:: Task material ::
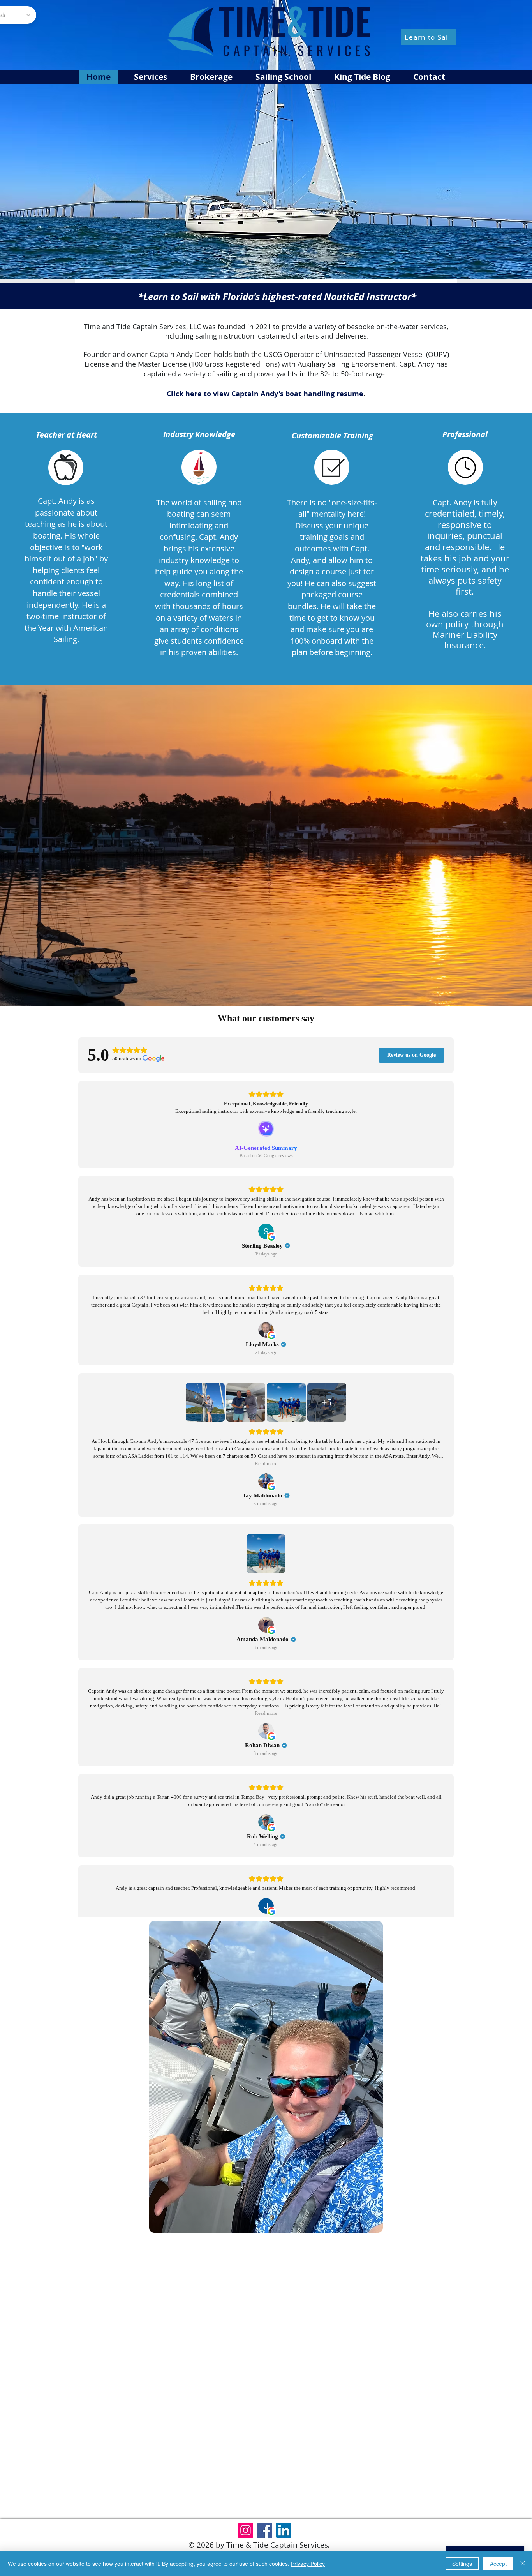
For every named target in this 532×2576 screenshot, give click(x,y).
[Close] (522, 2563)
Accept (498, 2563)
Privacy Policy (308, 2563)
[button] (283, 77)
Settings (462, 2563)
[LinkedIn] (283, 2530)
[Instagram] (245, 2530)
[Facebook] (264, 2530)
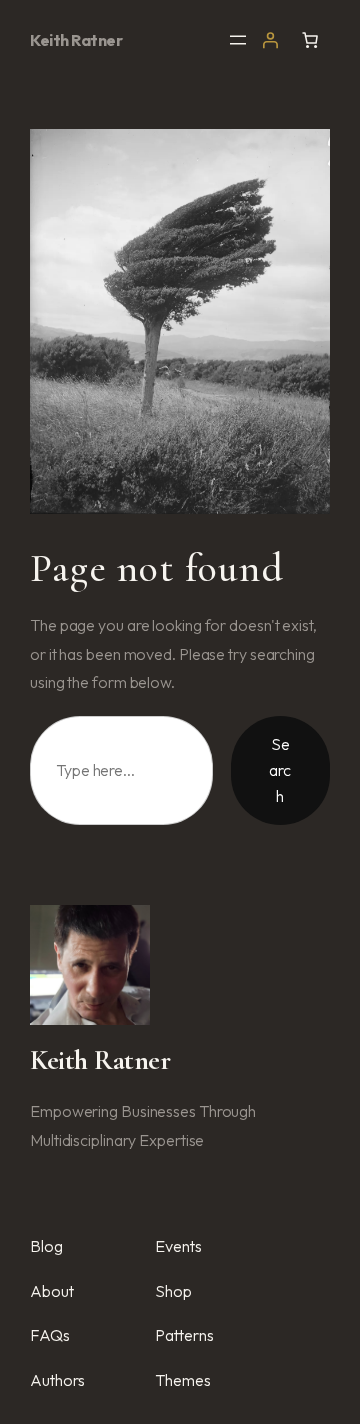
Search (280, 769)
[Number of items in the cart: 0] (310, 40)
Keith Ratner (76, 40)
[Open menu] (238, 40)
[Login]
:::
* Exercise directions: Word for word, restate all of the material, omitting the images.

* Response:
For every named target in this 532×2576 screenshot, give click(x,y).
[Close] (522, 2563)
Accept (498, 2563)
Privacy Policy (308, 2563)
[button] (283, 77)
Settings (462, 2563)
[LinkedIn] (283, 2530)
[Instagram] (245, 2530)
[Facebook] (264, 2530)
Search (280, 769)
[Number of items in the cart: 0] (310, 40)
Keith Ratner (76, 40)
[Open menu] (238, 40)
[Login]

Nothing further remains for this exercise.